TONY YOUR A GENIUS AND YOUR ARE SO APPRECIATED, NOW WHAT IF THE GOAT WASN'T RUDE, BUT CUTE AND SWEET, EVEN THOUGH HE BUTTS IN SOME TIMES, HE WAS TAUGHT BETTER MANNERS BY HIS NANNIE, WHO RAISED HIM FROM A KID...HE EVEN LIKES TO SING, WHICH WOULD BE A COMPLETE OPPOSITE.
You could give him most of the same lines, but his voice will tell his personality. Also, add the Excuse Me before he butts in because he would already know it.
Try writing a poem with goat rhyming words:
Goat boat moat coat wrote afloat
Dear Norman Joseph. One idea for writing in this forum is to use capital letter for proper nouns(names); titles, and at the beginning of sentences.
Tony, has given you a valuable tip..if you're writing about stoats..say the "oat" with all letters of the alphabet in front of it.
Also haunt used bookstores and yard sales and buy a paperback, rhyming dictionary.
Also on the Internet call up some of the song lyrics of Noel Coward and see what a master rhymer can do. I'd first suggest the song, Mad Dogs and Englishmen.

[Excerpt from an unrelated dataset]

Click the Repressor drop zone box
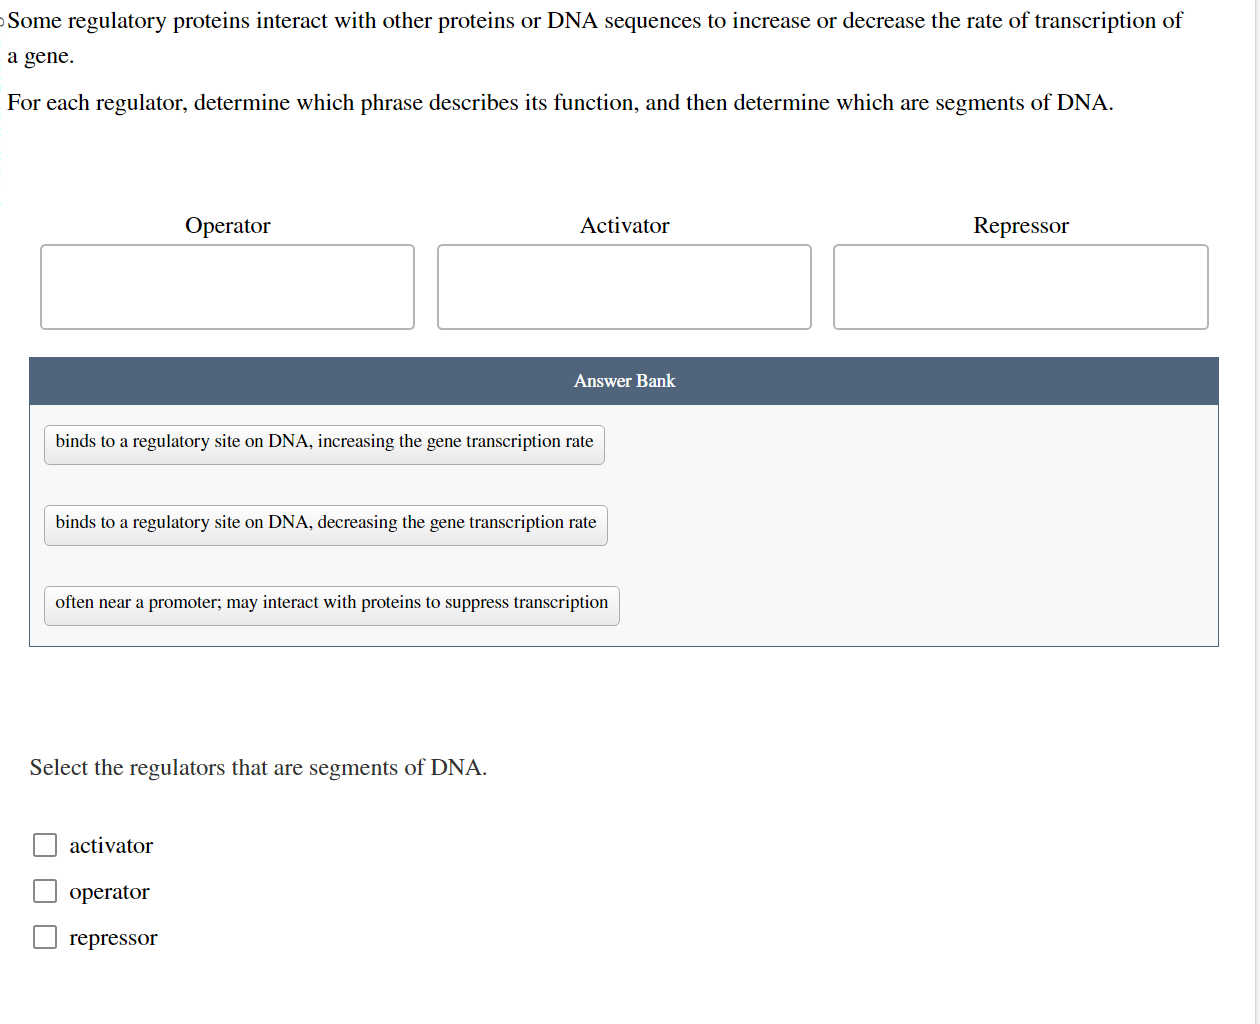 [x=1020, y=287]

Another option is one of the incredible patter songs in a Gilbert and Sullivan light musical comedy like He Is An Englishman.
ALL.
He is an Englishman!
BOAT.
He is an Englishman!
For he himself has said it,
And it's greatly to his credit,
That he is an Englishman!
ALL.
That he is an Englishman!
BOAT.
For he might have been a Roosian,
A French, or Turk, or Proosian,
Or perhaps Itali-an!
ALL.
Or perhaps Itali-an!
BOAT.
But in spite of all temptations
To belong to other nations,
He remains an Englishman!
Its close but not quite correct Its Norman Jay but I do wish to thank all of you who have lent your asssist to a newbie vent, who as of yet doesn't deserve the mantle ventriloquist, to be a vent is to master the entire spectrum of voice, breathing technique, yes it seems like I am hard on myself and so be it...A comedian an actor who can handle 2 roles at the same time a singer a producer, director, choreographer, and that is just the tip of the ice berg... so i rely on the knowledge of those with the experiernce and I want you all to know how much it is appreciated.. so much kudos to you all.